The Albright Fellows will also choose from among 150 internships that will take them around the world next summer to practice lessons learned this January. Each will focus on a United Nations Millennium Development Goal, with aims such as "achieve universal primary education" and "promote gender equality and empower women." They will return to campus next fall to present their findings at a conference.

Alison Harrington, a Wellesley senior from Westford, Mass., said the Institute is a training ground for her most cherished dreams.

"As a young woman who aspires to represent the U.S. government in the Middle East, I know the Albright Institute will undoubtedly provide me with an unparalleled opportunity to analyze diplomacy and international affairs in and out of the classroom," she said. "I hope to gain a comprehensive perspective on international challenges."

Joanne Murray, director of the Albright Institute and Wellesley's Center for Work and Service, believes that the Institute will help students aim high as they plan their careers.

"This Institute is one of a kind, in that it is a liberal arts perspective on global issues and represents a liberal arts solution to developing global leaders," Murray said. 

Wellesley President H. Kim Bottomly notes that the Institute will accelerate Wellesley’s efforts to learn from, as well as serve, cultures and communities around the world.

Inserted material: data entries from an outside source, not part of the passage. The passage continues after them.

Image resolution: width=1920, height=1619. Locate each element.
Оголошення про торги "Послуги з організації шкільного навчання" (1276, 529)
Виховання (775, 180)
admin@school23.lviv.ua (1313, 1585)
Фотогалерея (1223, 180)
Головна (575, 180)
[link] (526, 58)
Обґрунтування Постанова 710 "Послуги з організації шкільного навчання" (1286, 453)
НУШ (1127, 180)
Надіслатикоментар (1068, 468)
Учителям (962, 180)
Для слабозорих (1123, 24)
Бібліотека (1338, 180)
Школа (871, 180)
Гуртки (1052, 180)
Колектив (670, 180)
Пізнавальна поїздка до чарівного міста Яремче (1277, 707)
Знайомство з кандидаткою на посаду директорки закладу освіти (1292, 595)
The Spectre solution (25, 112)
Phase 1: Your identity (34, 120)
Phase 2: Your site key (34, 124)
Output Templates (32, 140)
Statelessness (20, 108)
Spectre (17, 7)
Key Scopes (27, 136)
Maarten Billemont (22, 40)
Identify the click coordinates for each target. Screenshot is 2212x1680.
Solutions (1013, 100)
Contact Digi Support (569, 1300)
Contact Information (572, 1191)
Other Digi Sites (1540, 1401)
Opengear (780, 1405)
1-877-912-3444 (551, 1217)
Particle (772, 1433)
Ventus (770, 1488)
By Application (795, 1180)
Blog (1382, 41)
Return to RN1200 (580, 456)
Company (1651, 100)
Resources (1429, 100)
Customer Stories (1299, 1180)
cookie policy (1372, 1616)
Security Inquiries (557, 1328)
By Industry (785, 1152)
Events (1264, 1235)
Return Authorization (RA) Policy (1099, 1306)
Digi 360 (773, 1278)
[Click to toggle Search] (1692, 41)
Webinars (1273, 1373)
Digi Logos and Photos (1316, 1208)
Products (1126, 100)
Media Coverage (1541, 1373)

“The Institute’s program is broadly interdisciplinary because global understanding is not just about political science,” Bottomly said. “It is also about economics, anthropology, philosophy, about history, culture and religion. This Institute will not only increase students’ understanding of the world, but will educate women for leadership in that world.”

Albright Fellows
Albright Fellows will each pursue an internship next summer that will take them around the world to put what they have learned into action.

Albright feels her Wellesley education prepared her well for her groundbreaking career in world politics.

"I have to say, pretty much everything that I have done has something to do with Wellesley because I loved it," she recently told New England Cable News. "It was a fabulous college for me. I knew that I wanted to be a political science major but I also learned the importance of questioning things. I gained a sense of confidence that I attribute in large part to attending a women's college."

Since 1875, Wellesley College has been a leader in providing an excellent liberal arts education for women who will make a difference in the world. Its 500-acre campus near Boston is home to 2,300 undergraduate students from all 50 states and 75 countries.